The voice tugged at her memory. Low and dark. She knew it, although she hadn’t heard it recently enough to place it in her brain. Something about the tone registered in her body.
She glanced over at the counter where he stood, his back to her. Tall and broad-shouldered, he commanded the space around him. She had a physical memory of that, too, enough to warm her skin. Whoever this was, she’d do best to avoid him. But how?
“Good thing you’re here,” Mr. Beaumont said, gesturing toward her. “This lady is going to need a ride somewhere.”
The man turned, and all the memory nudges turned into one huge sucker-punch. Ethan Gould. Good Lord, not him. It had to be five years…no, six. That night at the party. After three years of fantasies about the handsome guy who always sat at the front of the class, she’d decided to at least try to find out if the attraction had gone both ways. Tequila fortification, too much, had led to humiliation. Oh, God, all the things she’d said to him. Her stomach sank remembering them after all this time.

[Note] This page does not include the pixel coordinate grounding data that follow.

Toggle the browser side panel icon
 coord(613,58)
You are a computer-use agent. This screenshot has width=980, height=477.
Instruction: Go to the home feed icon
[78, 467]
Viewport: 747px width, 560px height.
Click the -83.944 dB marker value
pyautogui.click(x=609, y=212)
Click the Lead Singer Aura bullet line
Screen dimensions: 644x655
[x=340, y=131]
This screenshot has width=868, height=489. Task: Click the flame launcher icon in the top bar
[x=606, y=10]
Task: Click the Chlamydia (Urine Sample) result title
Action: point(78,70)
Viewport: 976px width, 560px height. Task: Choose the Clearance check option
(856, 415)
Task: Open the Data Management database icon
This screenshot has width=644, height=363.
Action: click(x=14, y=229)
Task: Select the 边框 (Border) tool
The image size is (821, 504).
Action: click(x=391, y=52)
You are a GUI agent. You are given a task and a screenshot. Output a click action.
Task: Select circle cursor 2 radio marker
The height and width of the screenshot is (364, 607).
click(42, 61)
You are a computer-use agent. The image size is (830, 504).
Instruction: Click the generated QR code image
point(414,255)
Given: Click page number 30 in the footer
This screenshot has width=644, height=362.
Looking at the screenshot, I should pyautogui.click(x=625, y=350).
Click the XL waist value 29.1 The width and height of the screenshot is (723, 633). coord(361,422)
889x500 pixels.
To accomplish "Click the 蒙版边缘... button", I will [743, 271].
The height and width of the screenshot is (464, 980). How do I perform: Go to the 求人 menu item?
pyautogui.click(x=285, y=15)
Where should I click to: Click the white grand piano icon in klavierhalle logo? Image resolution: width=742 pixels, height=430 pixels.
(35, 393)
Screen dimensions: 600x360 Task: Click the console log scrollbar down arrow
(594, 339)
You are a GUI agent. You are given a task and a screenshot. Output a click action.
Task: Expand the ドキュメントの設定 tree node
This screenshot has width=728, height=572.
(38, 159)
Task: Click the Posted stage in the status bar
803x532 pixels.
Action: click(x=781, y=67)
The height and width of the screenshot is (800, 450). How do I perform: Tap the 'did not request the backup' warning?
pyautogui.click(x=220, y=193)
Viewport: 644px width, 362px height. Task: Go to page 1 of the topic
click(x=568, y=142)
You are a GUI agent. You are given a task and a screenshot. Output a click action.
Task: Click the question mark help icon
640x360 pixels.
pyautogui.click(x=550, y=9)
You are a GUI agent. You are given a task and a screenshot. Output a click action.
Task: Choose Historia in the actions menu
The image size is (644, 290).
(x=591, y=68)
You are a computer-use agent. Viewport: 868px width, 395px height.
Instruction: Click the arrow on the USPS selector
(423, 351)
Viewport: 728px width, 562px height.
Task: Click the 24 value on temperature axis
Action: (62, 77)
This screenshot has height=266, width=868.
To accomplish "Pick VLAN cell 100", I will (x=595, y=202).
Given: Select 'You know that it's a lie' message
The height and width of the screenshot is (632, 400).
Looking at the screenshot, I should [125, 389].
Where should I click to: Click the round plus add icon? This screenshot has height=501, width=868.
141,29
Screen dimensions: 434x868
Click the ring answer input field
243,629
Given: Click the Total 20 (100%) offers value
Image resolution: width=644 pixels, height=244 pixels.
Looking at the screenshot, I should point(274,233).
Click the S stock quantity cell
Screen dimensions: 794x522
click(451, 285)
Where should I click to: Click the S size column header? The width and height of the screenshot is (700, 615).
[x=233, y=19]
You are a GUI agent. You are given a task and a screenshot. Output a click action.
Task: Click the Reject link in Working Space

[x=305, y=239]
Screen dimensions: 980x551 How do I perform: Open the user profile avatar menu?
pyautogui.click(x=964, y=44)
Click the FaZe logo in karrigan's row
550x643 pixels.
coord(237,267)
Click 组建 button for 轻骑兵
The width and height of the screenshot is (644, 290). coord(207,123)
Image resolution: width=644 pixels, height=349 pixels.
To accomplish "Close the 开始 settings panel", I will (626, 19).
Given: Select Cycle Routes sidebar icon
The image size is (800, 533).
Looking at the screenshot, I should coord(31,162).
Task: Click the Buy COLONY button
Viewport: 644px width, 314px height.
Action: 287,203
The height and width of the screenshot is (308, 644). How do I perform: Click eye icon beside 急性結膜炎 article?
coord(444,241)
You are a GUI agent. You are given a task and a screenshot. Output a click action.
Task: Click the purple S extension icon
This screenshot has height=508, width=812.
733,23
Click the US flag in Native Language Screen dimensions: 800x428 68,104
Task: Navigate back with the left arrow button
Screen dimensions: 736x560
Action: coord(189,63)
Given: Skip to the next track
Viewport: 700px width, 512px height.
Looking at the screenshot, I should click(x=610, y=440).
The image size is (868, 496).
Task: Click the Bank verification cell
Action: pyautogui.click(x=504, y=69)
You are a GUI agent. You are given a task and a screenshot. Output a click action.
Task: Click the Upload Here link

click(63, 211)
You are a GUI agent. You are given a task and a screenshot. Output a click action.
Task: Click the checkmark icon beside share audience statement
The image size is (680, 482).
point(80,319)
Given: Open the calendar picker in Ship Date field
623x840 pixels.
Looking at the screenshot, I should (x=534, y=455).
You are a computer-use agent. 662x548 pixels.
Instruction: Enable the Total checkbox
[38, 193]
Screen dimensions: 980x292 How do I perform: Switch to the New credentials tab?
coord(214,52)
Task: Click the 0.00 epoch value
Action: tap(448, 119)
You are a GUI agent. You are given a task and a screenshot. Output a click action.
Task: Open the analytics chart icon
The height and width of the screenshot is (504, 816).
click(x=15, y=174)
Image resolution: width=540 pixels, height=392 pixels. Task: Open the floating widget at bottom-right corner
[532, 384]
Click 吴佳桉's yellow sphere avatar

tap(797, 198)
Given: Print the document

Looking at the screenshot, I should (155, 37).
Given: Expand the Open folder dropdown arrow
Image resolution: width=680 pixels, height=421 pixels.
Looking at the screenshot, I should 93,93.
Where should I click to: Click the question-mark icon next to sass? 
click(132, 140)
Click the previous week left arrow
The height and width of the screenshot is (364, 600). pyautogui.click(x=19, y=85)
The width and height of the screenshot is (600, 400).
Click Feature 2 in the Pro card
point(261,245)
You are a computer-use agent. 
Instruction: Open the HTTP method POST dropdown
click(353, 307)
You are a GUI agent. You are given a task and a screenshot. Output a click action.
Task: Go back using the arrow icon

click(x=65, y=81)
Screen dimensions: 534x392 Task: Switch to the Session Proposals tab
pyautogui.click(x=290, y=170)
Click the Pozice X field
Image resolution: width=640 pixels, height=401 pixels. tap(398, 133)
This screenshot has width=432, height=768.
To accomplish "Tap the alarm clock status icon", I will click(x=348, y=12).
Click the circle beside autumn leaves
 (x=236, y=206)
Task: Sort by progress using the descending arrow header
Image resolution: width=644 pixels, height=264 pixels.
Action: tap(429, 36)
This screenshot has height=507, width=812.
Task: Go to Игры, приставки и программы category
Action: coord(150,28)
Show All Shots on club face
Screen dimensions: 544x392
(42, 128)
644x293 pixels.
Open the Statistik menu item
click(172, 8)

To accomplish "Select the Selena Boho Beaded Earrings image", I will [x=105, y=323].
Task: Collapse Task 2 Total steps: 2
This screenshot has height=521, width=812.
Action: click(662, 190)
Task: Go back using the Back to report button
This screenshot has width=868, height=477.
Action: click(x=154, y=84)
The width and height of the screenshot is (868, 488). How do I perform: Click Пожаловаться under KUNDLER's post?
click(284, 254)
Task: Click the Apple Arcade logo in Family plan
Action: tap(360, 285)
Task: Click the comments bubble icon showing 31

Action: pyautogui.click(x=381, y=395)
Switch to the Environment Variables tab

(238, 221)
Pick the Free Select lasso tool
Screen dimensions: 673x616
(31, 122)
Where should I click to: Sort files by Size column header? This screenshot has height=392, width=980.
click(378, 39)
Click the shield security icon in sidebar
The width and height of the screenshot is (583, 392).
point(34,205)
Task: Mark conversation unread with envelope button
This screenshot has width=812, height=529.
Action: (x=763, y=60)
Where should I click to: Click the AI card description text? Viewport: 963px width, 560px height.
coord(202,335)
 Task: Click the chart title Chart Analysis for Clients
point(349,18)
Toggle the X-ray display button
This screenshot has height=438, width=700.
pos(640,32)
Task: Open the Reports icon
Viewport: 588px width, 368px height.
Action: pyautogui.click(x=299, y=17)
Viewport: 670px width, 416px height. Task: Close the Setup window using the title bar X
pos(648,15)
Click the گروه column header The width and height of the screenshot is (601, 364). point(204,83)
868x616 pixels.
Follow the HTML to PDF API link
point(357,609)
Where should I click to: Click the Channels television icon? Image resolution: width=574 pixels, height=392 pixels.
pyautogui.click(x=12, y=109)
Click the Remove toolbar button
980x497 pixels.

Other than that, they’d almost never interacted all through business school. He’d have forgotten her by now. Women probably came onto him all the time--women more remarkable than her. He wouldn’t remember. Please God, don’t let him remember.
Sure enough, he smiled at her as he would at any stranger. A genial expression he used so easily. The famed Gould charm would come next. So potent, it even worked on men. On women…well, forget trying to resist it.
After a moment, his brows knitted together. “Do we know each other?”
“No…I don’t think…haven‘t met,” she said. Damn it all, how could he force this reaction from her after so much time? She’d actually lie about her identity if she could get away with it. She’d avoided him successfully since that horrible night. She’d actually followed his career so she’d know where he was. He couldn’t have just happened on her on a snowy mountain, and yet, here he stood, as tempting and as terrifying as he’d been at that party.